I should note that I am speculating and have absolutely no proof that Sanford was vacationing with a lover. Yet as an investigative reporter I can tell you that his story is not credible.
I will speculate, that Team Governor Gaucho would have stuck to the story, that he was out, hiking the Appalachian Trail, if only it didn't surface that the First Day of Summer, this past Sunday, when Governor Gaucho was said to be on-the-trails, happened to be National Hike Naked Day.
Story not credible?
How's this endorsement, from his wife, yesterday, as Team Gaucho Governor still was running with the intrepid hiker line;
A CNN reporter tracked down Jenny Stanford at her Sullivan Island vacation home. Sounding less like the wife of a 2012 presidential contender and more like America's favorite reality TV star announcing her separation from her husband, she said: "I am being a mom today. I have not heard from my husband. I am taking care of my children."
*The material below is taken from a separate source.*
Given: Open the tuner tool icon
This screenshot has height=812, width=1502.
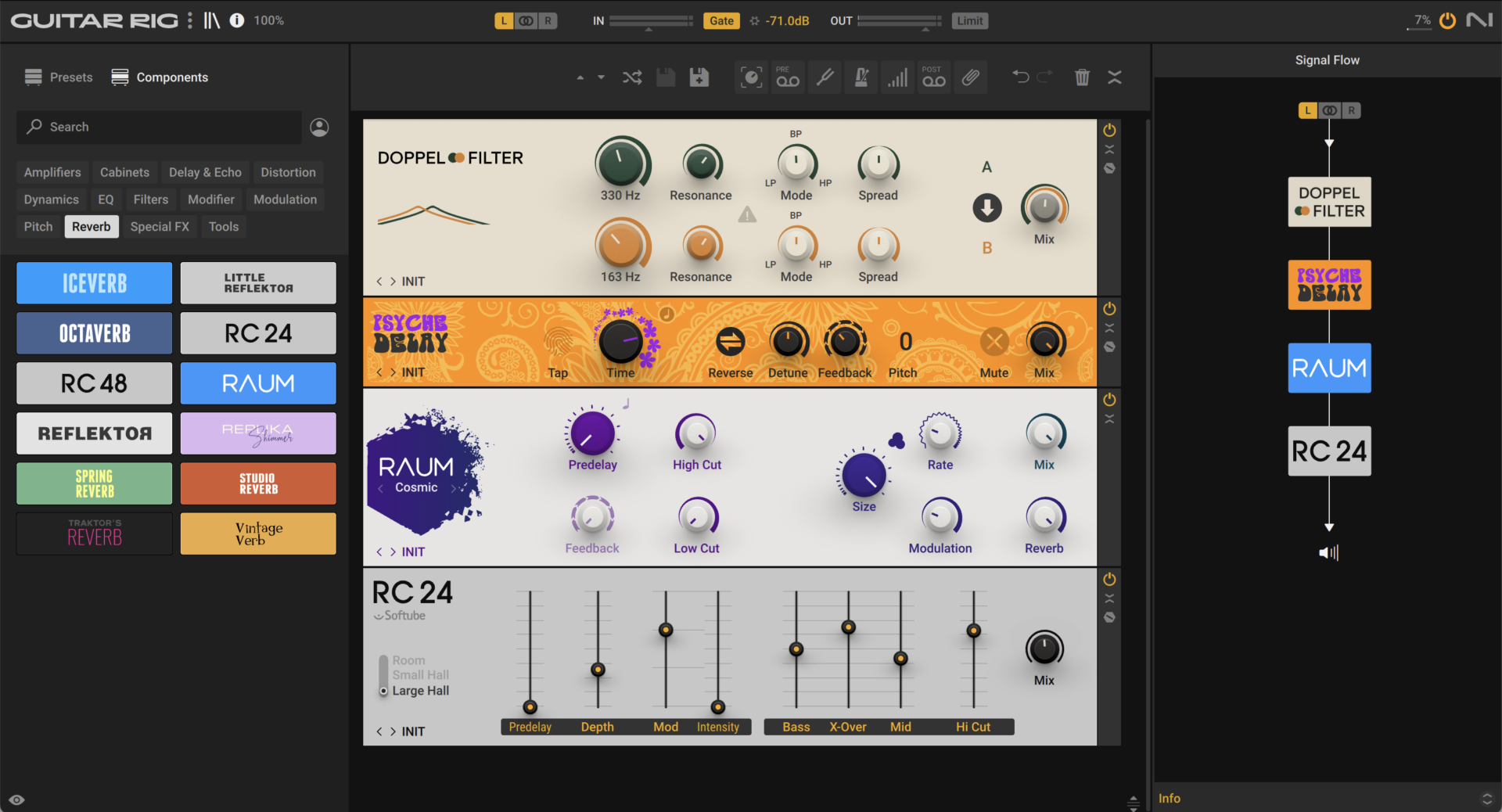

Jenny Stanford had helped stoke the story yesterday when she told the AP she didn't know where her husband was.
It's unclear why hiking the Appalachian Trail would be something Sanford would keep from his wife.
What Was Rory Gilmore Doing At Governor Gaucho's Press Conference?
So, all the whispers ended today, when Governor Gaucho stood up to do a rambling Press Conference (and yes, he has separated from his wife, so, thankfully, we didn't get the Mrs. David-Vitter-Tammy Wynette-Stand-By-Your-Man, Bad-Politician's-Wife-Theatre), perhaps, attempting to stay ahead of this strengthening tsunami-of-a-story, and the hometown paper, that has, and will be printing (drumroll, please), EMAILS!!
"Two, mutual feelings .... You have a particular grace and calm that I adore. You have a level of sophistication that so fitting with your beauty. I could digress and say that you have the ability to give magnificent gentle kisses, or that I love your tan lines or that I love the curve of your hips, the erotic beauty of you holding yourself (or two magnificent parts of yourself) in the faded glow of the night's light - but hey, that would be going into sexual details ..."Good call there, Governor Gaucho, don't go there ...
And, one more thing about the press conference.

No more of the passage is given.